The real time programs at Chickamauga concluded on Friday. As at so many of the sesquicentennial events the last few years, the programs started in the early hours of the day:
Even early, a sizable crowd gathered to hear the program:
Makes you wonder… is it the notion of “being there” 150 years later? The quality of programming? Or a little of both?
I have not seen official numbers, but from appearances the attendance was on par with that seen at Chancellorsville this spring:
Lots of familiar faces among the attendees. Folks I’ve shared a lot of sesqui moments with (but alas, I could not attend this one):
I’ve heard from several that the ranger programs were outstanding by all measure.
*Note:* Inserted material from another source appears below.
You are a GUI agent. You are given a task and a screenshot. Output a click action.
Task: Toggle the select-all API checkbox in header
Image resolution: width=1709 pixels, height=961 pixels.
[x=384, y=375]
Some wrote after Gettysburg that the sesquicentennial was going to slack off, maybe finish with a little flair at Appomattox. The gatherings over the the last week at Chickamauga say otherwise.
One of Friday’s activities included a re-dedication of the Memorial for Brigadier-General William Lytle, the “poet warrior” of the Civil War:
Well before the 100th anniversary, the cannon balls from the memorial started disappearing. Some due to vandalism, but some due to maintenance staff drawing upon this remote monument to provide spares for the more visible monuments. Good to see it restored.
Lytle is not as well known today as he was in the Civil War era. The memorial was placed at a time when veterans of the war were directly shaping the battlefield by placing memorials, monuments, and tablets to show future generations what they had done and the importance of places on the field. Ranger Chris Young brought that home in one of his presentations, captured by the social media team:
Next time someone nay-sayer to preservation says something about taking down the memorials to restore the battlefield, “if you are really serious about preservation,” then show them this video.
An outstanding 150th observance from Chickamauga, from what I see. Just wish I had been there in person to see it!